Heathrow airport’s third runway looks set to go ahead after Theresa May decided to allow Cabinet opponents to speak out against the policy for a “limited period”.
Downing Street revealed that the Prime Minister would amend collective ministerial responsibility to allow ministers with “long held” views or “constituency interests” to object to next week’s final decision on aviation capacity.
As not a single member of the Cabinet is objecting to the expansion of rival Gatwick, No.10’s announcement was seen as the strongest signal yet that Heathrow would now get the green light.
The decision, to be taken by a Cabinet sub-committee, will end years of delays on the project and will be welcomed by business which has told May that expansion is essential for a post-Brexit Britain to increase global trade links.
However, final Parliamentary approval for the scheme is not expected until a new airports National Policy Statement is produced in ‘winter 2017/18’, according to a letter by May released by No.10 today.
Both Foreign Secretary Boris Johnson and Education Secretary Justine Greening have long opposed an extra runway near their West London constituencies.
“The Prime Minister wanted to approach this in a mature way, recognising that a number of minister have long-held views on this,” her spokeswoman said.

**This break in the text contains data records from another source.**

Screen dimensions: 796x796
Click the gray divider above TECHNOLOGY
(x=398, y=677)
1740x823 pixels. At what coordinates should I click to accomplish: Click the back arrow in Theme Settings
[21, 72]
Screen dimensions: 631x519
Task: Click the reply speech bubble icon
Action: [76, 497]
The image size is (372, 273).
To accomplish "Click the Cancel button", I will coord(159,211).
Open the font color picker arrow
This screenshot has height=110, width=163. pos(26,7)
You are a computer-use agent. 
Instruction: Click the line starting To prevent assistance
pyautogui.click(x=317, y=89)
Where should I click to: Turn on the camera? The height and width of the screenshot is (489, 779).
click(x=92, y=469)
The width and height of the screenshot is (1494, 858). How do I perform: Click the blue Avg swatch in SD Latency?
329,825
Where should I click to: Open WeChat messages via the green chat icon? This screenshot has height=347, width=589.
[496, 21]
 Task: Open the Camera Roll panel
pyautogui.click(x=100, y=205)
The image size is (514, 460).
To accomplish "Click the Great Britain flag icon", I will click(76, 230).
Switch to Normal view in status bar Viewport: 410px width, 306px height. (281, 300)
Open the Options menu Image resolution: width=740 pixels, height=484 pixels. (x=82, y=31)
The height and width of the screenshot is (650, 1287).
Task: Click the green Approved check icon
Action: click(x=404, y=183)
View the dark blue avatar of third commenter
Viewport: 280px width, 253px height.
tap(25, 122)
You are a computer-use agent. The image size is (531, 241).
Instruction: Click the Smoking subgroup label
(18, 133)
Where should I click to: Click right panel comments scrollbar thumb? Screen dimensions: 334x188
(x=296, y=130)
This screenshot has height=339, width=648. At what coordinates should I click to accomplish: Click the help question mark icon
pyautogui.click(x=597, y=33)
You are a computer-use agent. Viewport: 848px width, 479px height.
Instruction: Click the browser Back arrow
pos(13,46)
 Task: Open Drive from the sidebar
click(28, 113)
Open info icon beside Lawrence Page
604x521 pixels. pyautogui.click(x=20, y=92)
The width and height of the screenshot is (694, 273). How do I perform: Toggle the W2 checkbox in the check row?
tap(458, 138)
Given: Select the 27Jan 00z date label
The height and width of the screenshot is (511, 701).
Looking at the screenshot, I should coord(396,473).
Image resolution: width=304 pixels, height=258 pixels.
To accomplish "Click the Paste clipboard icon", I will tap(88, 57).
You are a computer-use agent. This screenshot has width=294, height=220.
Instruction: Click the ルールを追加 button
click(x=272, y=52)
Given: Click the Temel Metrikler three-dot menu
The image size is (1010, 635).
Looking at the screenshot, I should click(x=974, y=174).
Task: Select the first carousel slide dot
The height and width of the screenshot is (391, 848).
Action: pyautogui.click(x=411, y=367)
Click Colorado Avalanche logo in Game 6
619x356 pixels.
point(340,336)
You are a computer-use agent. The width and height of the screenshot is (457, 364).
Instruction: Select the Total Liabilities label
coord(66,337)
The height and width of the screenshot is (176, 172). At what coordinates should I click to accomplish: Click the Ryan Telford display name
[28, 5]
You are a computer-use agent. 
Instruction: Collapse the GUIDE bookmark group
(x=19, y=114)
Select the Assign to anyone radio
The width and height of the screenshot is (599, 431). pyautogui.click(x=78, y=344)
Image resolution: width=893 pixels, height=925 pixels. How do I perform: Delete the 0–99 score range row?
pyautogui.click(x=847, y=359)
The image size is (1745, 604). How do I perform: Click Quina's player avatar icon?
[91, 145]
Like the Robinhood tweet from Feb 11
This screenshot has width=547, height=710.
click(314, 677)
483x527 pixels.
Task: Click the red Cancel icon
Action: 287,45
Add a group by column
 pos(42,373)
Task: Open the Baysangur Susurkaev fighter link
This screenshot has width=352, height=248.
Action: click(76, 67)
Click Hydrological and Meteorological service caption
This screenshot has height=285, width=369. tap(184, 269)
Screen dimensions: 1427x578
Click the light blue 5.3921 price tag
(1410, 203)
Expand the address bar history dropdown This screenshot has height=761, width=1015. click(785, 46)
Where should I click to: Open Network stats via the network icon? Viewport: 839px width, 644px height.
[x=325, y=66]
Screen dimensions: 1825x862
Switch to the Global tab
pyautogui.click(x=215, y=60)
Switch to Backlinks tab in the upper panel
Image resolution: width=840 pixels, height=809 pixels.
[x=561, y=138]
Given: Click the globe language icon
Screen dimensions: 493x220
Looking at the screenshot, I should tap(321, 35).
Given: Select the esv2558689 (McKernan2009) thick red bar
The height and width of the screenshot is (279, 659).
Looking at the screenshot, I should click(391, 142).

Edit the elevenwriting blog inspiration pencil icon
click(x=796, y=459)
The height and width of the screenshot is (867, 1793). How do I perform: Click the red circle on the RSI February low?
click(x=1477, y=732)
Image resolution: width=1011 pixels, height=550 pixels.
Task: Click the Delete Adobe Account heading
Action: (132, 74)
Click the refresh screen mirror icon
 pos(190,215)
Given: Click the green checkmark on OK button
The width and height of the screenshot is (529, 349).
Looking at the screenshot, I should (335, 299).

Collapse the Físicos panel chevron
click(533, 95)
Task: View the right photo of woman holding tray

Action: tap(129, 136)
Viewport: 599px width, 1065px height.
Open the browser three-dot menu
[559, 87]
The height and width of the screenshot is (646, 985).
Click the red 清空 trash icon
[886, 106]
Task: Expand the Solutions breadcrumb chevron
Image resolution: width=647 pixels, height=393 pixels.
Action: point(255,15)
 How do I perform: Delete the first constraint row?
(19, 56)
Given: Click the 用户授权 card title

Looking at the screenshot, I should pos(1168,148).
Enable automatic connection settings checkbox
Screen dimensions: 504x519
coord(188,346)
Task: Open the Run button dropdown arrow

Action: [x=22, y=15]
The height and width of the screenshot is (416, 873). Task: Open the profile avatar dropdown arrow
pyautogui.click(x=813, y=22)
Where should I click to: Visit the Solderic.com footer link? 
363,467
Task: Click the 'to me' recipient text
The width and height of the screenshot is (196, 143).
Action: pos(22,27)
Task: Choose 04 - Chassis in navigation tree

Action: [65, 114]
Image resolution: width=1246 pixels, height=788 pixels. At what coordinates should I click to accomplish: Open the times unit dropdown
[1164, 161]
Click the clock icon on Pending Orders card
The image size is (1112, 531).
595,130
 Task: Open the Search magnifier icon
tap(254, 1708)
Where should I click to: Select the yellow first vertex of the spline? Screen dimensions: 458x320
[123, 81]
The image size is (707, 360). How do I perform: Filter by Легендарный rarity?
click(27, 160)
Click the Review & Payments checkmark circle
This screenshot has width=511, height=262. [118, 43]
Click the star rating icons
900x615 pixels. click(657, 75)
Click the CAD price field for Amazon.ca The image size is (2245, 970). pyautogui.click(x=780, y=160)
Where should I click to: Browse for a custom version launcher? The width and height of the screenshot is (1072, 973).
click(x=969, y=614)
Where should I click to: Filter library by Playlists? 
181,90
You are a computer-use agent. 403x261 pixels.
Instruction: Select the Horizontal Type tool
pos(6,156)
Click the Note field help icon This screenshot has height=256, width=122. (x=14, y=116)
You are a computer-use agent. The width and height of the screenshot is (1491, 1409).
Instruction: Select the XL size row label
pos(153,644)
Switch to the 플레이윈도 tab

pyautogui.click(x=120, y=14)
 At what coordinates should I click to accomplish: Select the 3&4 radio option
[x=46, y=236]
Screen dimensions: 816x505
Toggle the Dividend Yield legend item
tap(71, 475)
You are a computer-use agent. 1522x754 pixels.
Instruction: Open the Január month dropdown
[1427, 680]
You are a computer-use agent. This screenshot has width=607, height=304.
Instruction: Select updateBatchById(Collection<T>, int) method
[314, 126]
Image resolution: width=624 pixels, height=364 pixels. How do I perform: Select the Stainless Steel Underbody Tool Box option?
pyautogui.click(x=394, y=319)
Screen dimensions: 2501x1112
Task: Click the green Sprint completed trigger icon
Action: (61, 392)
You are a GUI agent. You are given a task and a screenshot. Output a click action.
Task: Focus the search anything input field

“In the light of that there would be a certain period of time after the committee has taken the decision where they would be able to express those views and they would not be expect to support the Government position.
“Once the decision has been taken there will be a special arrangement put in place which will allow certain ministers who have long-held, set-out views on this issue, or particular constituency issues, some flexibility to set out their personal position.”
Tory backbencher Zac Goldsmith is poised to trigger a by-election in his Richmond Park seat in protest at the decision.
Johnson has in the past vowed to “lie down...in front of those bulldozers and stop the building, stop the construction of that third runway”.
But when asked if ministers would be allowed actively campaign against the final decision, even if they disagreed publicly with it, the PM’s spokeswoman said: “That’s not my expectation”.
A final decision will be made by a Cabinet sub-committee next week, but today the full Cabinet had an hour-long discussion of the merits of the various recommendations of the independent Davies Commission on airport capacity.
The controversial third runway at Heathrow was the main recommendation of the final report of the independent Aviation Commission last year, although it warned that environmental concerns on air pollution would still have to be met.
David Cameron, who had vowed to oppose a third runway with ‘no ifs, not buts’, delayed making a decision until this year.
The PM’s official spokeswoman said on Tuesday that May had led the Cabinet discussion with an emphasis that the Government’s final decision would be made “in the national interest” and not local concerns.
May told colleagues that the “had been delayed for too long”, a pointed reference to Cameron’s move to postpone a final decision until after the 2015 general election and 2016 London Mayoral election - which Goldsmith lost to Sadiq Khan.
Crucially, No.10 revealed that the Prime Minister had decided, on the advice of the Cabinet Secretary, to amend usual ministerial collective responsibility to allow those with dissenting views to speak out publicly for a short time.
Downing Street today released a letter from the PM which set out the circumstances under which ministers would be allowed to express their dissent. They cannot ‘actively campaign’ against the decision and cannot criticise the Government in the Commons.
Cabinet collective responsibility is a convention to ensure all ministers agree Government policy and is rarely suspended or amended.
It was last suspended by David Cameron to allow ministers to campaign on different sides in the EU referendum. Before that the only other time in recent memory was a suspension to allow the Lib Dems to oppose boundary commission plans.
At today’s Cabinet meeting, a “majority” of ministers spoke out on the Davies Commission recommendations.
“There was a range of views around the table. The clear consensus was about the importance of taking this decision to address airport capacity in the long-term,” the spokeswoman said.
Boris Johnson said earlier this year: “I don’t think my services as a bulldozer-blocker will be required for decades, if ever, because I don’t think this is going to happen.”
Lib Dem leader Tim Farron said: “Suspending collective responsibility to avoid a tricky vote is something that Corbyn does to try and paper over the massive schisms in his party, and now, it seems, the Prime Minister has taken a leaf out of his book.”